Summer and winter have just about ended and we are moving well into autumn and spring, depending on your hemisphere. Time for another summary in any case!
Oh, by the way: if you use the "More detail" option on the Wiki, you get to see a lot of detail indeed. Some older gems get polished a bit and do not show up in the ordinary Changes. It is well worth exploring as well.
Codes, comments and customs
fossil is one of those gems well-known in the Tcl world, but apparently not appreciated as much outside. How to chisel at chiselapp.com, however, tells you set up your projects with fossil and get all the benefits of this wonderful, surprisingly light-weight, version control system.
Documentation is always a bit of a problem, isn't it? For many programmers it is something that comes after you had all the fun coding your exciting ideas. Perhaps Ruff! can help, as with a just bit of discipline you can extract your comments directly from the source code and turn them into nice looking docs.
A minimal debugger can be written using Tcl's [uplevel] command and other features. It is minimal, of course, but explore other possibilities from this page.

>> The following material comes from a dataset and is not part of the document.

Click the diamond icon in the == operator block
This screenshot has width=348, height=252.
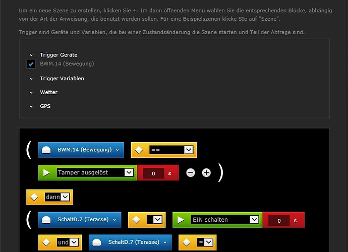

We all want to write quality software, don't we? If you are a bit uncertain about how to achieve that, perhaps these Tips for writing quality software can inspire you.
You may have seen the name before, Nagelfar, and wondered what it was all about. Searching the Web brings up mythological concepts - or a heavy-metal band. What it does in the Tcl world, is something completely different: static analysis of your code!
Knots are besides mathematical objects with their own set of intellectual esthetics also very decorative, as demonstrated by this page: Solomon's Knot.
Menus to toplevel windows need not be limited to lists of "dull" choices, as this flexmenu package shows.
tkFPlot is a nice little tool to visualise mathematical functions. Now it comes with an interactive demo on the Wiki.
There was a discussion the other week on the comp.lang.tcl newsgroup about calculating the Distance from a Point to a Plane (3D) - and several people posted implementations on the Wiki.
The page on Numeric arrays in pure Tcl testifies of a longing for a facility to do "heavy" numerical calculations within Tcl programs. Has anyone ever counted the number of experiments? (Your Wiki chronicler is responsible for a non-negligeable fraction)
And - call me a nerd - why not? Solitons and the Korteweg-de Vries equation shows that classical physical-mathematical problems are well within reach of amateurs (in the widest sense of the word).